Create -Xtune:throughput option to favor throughput improvements

mpirvu commented 2 years ago

This option would give users an easy way to tune the OpenJ9 JVM towards better throughput scores, possibly at the expense of other performance metrics like footprint, start-up time or ramp-up time.

Some of the changes that could be done under the covers include:

Set the initial Java heap size (-Xms) to the maximum value (-Xmx)
Make inliner more aggressive with -Xjit:enableAggressiveInlining
Allow bigger methods with -Xjit:acceptHugeMethods
Allow more memory for the JIT compiler with -Xjit:scratchSpaceLimit=524288
Do not compile at cold: -Xjit:initialOptLevel=warm
Do not use AOT: -Xnoaot
Do not enable noServer during start-up: -Xjit:disableSelectiveNoServer

Other changes that may not be part of the default -Xtune:throughput mode include -XX:-EnableHCR and -Xjit:scorchingSampleThreshold=3000

mpirvu commented 2 years ago

@vijaysun-omr if you have other ideas on how throughput can be improved through tuning.

vijaysun-omr commented 2 years ago

I do feel that some way to "encourage" recompilations may need to be built into this option, i.e. if not -Xjit:scorchingSampleThreshold=3000 then we still need something else, e.g. maybe some reduction in the sampleInterval ? Note that sometimes throughput depends on how quickly we ramp up for short running applications and so we cannot go overboard with recompilations either.

vijaysun-omr commented 2 years ago

You may know the history of the -Xnoquickstart logic and whether there is anything from it to be borrowed for -Xtune:throughput.

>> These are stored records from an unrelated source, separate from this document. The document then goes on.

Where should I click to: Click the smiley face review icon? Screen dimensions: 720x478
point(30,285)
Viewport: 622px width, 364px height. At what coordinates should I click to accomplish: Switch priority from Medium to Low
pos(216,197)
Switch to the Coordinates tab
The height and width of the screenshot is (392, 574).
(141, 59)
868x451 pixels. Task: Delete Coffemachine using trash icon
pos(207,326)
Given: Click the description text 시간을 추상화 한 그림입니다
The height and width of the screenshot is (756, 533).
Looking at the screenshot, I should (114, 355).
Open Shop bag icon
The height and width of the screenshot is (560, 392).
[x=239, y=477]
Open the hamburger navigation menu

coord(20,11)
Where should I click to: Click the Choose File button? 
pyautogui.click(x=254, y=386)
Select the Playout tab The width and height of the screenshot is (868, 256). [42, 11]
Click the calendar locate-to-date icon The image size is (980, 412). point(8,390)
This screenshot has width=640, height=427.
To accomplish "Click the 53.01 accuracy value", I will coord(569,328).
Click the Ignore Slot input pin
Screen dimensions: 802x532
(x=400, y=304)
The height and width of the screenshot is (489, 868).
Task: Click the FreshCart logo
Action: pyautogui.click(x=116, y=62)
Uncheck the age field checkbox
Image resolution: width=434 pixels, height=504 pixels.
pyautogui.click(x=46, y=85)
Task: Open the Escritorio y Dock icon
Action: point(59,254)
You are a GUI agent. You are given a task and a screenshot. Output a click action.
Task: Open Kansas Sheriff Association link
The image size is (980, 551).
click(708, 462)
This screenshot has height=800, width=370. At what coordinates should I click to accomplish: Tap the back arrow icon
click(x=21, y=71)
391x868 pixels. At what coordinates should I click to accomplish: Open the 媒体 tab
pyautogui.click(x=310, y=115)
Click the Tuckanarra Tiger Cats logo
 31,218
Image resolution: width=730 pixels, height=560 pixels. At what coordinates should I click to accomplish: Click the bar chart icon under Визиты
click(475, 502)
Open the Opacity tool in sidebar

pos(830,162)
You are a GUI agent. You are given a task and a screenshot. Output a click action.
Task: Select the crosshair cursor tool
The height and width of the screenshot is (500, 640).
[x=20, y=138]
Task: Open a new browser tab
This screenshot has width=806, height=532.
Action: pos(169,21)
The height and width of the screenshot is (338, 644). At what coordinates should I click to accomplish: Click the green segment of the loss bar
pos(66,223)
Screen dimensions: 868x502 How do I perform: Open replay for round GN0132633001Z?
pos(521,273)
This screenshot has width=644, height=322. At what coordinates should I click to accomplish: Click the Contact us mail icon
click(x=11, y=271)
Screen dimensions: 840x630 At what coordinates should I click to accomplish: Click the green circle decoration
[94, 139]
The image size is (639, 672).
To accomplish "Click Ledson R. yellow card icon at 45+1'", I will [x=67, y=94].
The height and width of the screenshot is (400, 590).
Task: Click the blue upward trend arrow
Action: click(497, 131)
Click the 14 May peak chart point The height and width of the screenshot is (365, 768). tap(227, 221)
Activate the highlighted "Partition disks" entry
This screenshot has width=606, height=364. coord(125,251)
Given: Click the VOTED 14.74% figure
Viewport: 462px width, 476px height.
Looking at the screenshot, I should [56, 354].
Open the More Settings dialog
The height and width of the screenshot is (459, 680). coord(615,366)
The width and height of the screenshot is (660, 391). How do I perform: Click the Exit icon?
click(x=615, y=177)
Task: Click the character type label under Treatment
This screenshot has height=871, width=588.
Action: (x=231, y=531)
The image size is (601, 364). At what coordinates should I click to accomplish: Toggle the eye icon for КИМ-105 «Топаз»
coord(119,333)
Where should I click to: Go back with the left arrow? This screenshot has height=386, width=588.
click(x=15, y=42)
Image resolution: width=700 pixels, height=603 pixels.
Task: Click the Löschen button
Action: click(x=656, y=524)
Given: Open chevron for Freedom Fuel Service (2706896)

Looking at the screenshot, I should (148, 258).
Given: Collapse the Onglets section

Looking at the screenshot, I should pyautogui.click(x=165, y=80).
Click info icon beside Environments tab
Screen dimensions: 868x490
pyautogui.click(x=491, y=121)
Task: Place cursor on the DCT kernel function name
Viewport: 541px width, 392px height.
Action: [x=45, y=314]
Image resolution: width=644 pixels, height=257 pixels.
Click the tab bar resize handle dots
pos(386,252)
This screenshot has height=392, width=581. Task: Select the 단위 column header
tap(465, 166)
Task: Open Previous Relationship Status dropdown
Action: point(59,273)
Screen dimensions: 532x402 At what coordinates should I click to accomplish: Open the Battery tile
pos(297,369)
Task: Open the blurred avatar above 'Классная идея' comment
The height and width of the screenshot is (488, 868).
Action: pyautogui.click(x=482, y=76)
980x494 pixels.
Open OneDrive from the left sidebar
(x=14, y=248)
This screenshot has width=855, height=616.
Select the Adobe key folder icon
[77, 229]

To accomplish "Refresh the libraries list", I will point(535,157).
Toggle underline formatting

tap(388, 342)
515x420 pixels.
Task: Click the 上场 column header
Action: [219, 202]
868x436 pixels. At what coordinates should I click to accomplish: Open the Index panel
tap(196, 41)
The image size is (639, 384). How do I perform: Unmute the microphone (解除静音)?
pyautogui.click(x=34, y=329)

Having said that, I am interested in getting something delivered soon with the excellent list you had to start with as the basis for it. So I don't really want to hold up that initial and likely most impactful delivery to pick up every oiece of logic we want to include. We can always add that stuff later as we think of it.

mpirvu commented 2 years ago

-Xnoquickstart is no longer used and it had a different motivation: since Testarossa didn't have DLT at that time, it was a hack to boost performance for benchmarks that have the most important method called just once. Under the hood, -Xnoquickstart enabled count=0 for loopy methods.

mpirvu commented 2 years ago

@vijaysun-omr I wonder about the interaction between -Xaggressive and -Xtune:throughput. We could alias them, but based on the public description of -Xaggressive ("Enables performance optimizations and new platform exploitation that are expected to be the default in future releases."), I would keep the two options independent. For now, they don't clash with each other.

On the other hand, -Xquickstart does clash with -Xtune:throughput. We have two options here:

-Xquickstart always wins because it's a more mature that customers may be familiar with and used in practice
Whichever option happens last wins. This makes sense, but I wonder if customers may try to use both to have good start-up time AND throughput.

vijaysun-omr commented 2 years ago

I agree with respect to keeping -Xaggressive and -Xtune:throughput different since the latter is really more about changing the heuristics that we have internally to advantage one metric (throughput) over others, whereas the former is what you mentioned about new features expected to become default in the future.

Regarding your question about conflicting behavior between -Xquickstart and -Xtune:throughput, do we actually have precedence in this regard ? i.e. my understanding was that we don't really detect conflicts like this and would just give the user what they asked for, i.e. enable different pieces of code as per what the user asked for even if they are conflicting. For example, we would not disable -Xquickstart (or vice versa) if one specified acceptHugeMethods until now. So, one basic question is whether we need to do conflict resolution at all in the JVM. i.e. do we really expect users to misuse this new option any more than they might have misused existing options ?

mpirvu commented 2 years ago

-Xquickstart disables IProfiler, sets low counts and performs all initial compilations at cold. -Xtune:throughput does the exact opposite: wants a lot of IProfiler info (and therefore large counts) and performs all initial compilations at warm. In this case I think we need to do conflict resolution and pick one of them.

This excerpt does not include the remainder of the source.